[Lines from a data collection]
────
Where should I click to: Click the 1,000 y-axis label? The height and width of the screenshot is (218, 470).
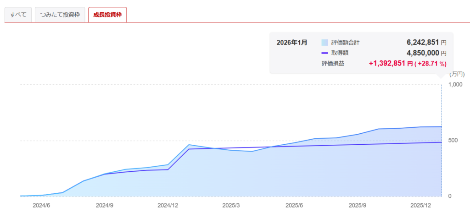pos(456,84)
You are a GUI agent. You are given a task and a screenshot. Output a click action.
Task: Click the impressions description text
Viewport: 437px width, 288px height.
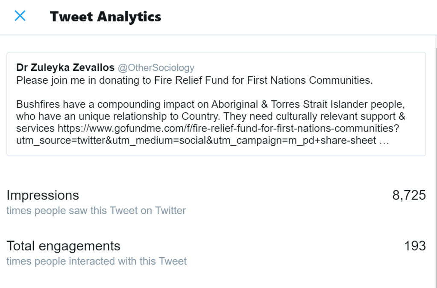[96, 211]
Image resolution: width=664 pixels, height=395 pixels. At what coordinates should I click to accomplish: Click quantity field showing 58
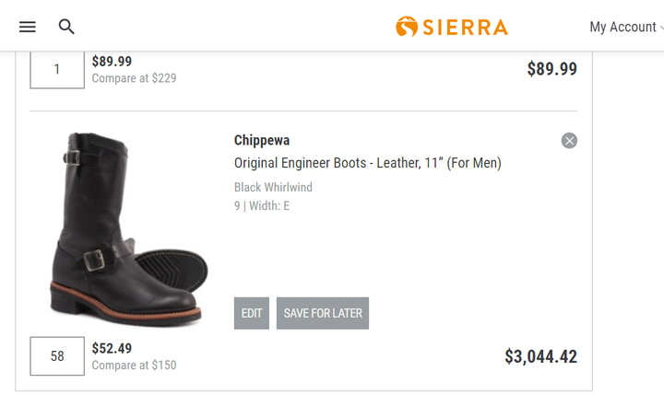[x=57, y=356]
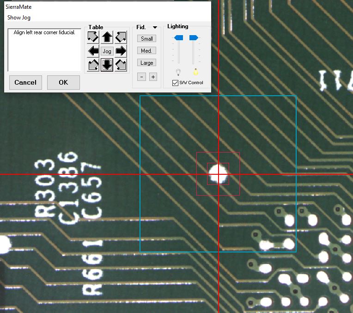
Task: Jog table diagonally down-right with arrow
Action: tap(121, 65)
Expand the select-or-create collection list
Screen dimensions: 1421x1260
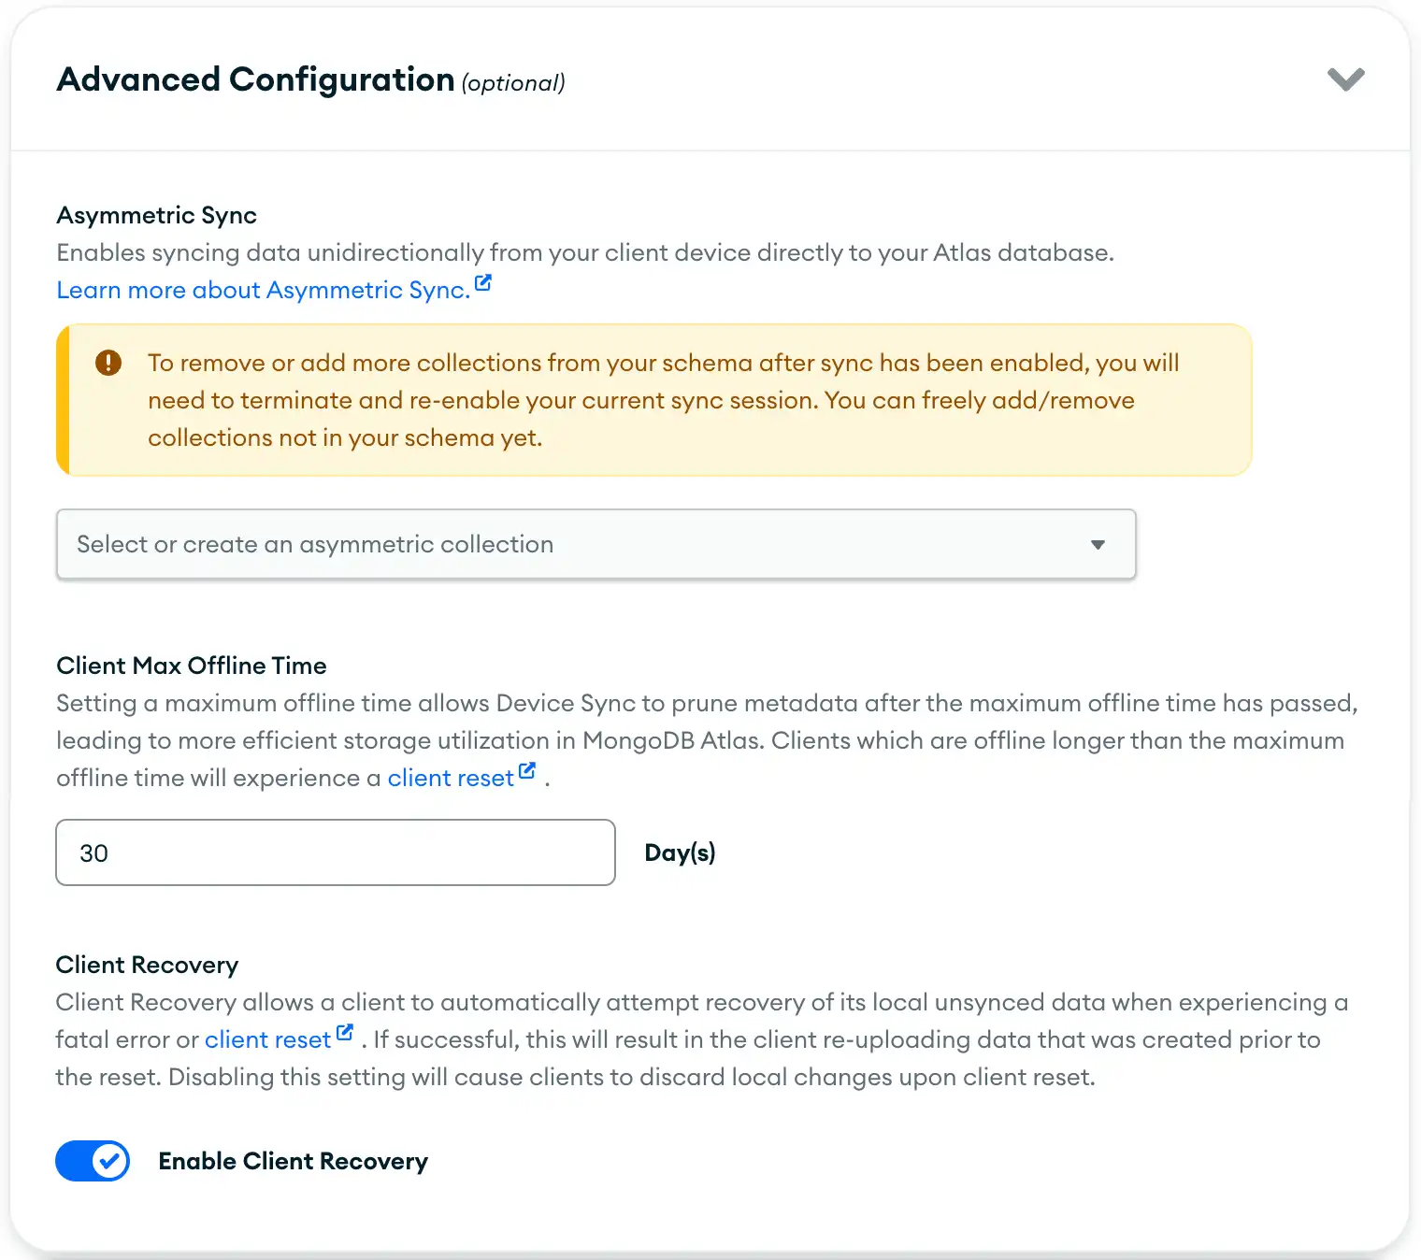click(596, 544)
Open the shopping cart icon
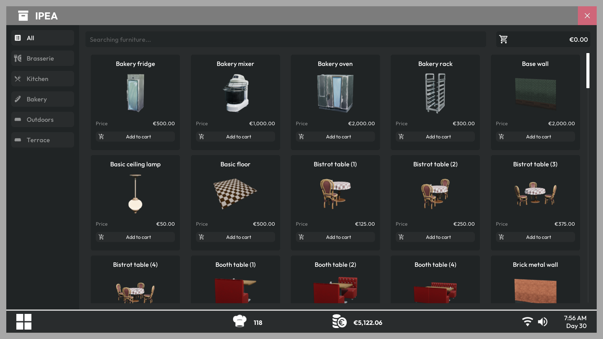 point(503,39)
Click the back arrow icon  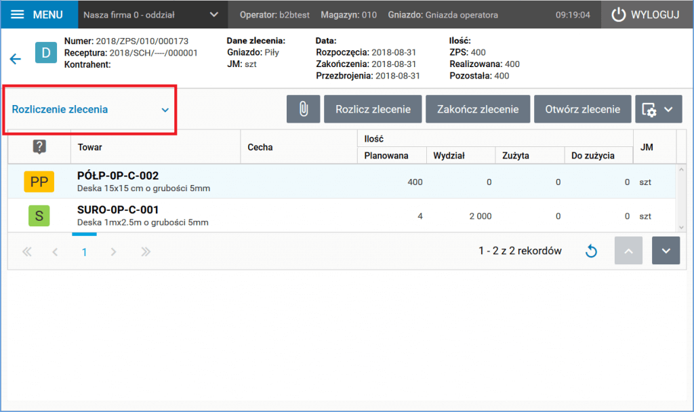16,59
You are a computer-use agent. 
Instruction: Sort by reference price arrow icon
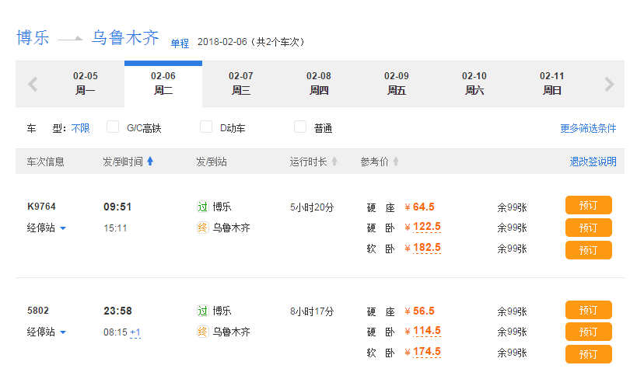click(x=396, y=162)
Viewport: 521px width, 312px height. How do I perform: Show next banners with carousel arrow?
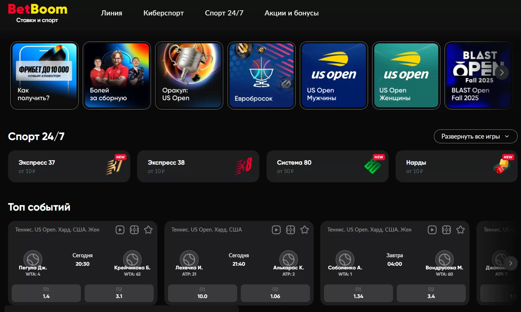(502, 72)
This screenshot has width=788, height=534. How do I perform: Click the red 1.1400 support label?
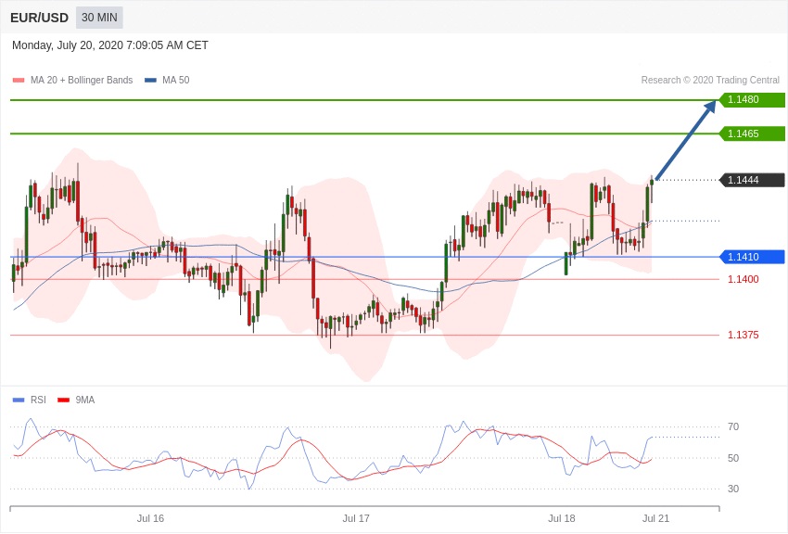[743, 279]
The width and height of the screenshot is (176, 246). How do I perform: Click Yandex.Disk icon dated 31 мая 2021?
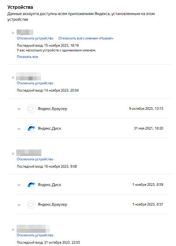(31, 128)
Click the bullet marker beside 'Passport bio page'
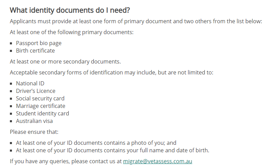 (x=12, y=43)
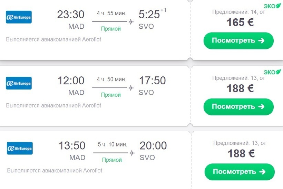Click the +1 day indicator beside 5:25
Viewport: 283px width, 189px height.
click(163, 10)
────
§ **Required work**
Count the lines above that contain the string "agent", with case counting, and give only the number.

§ **Worked answer**
2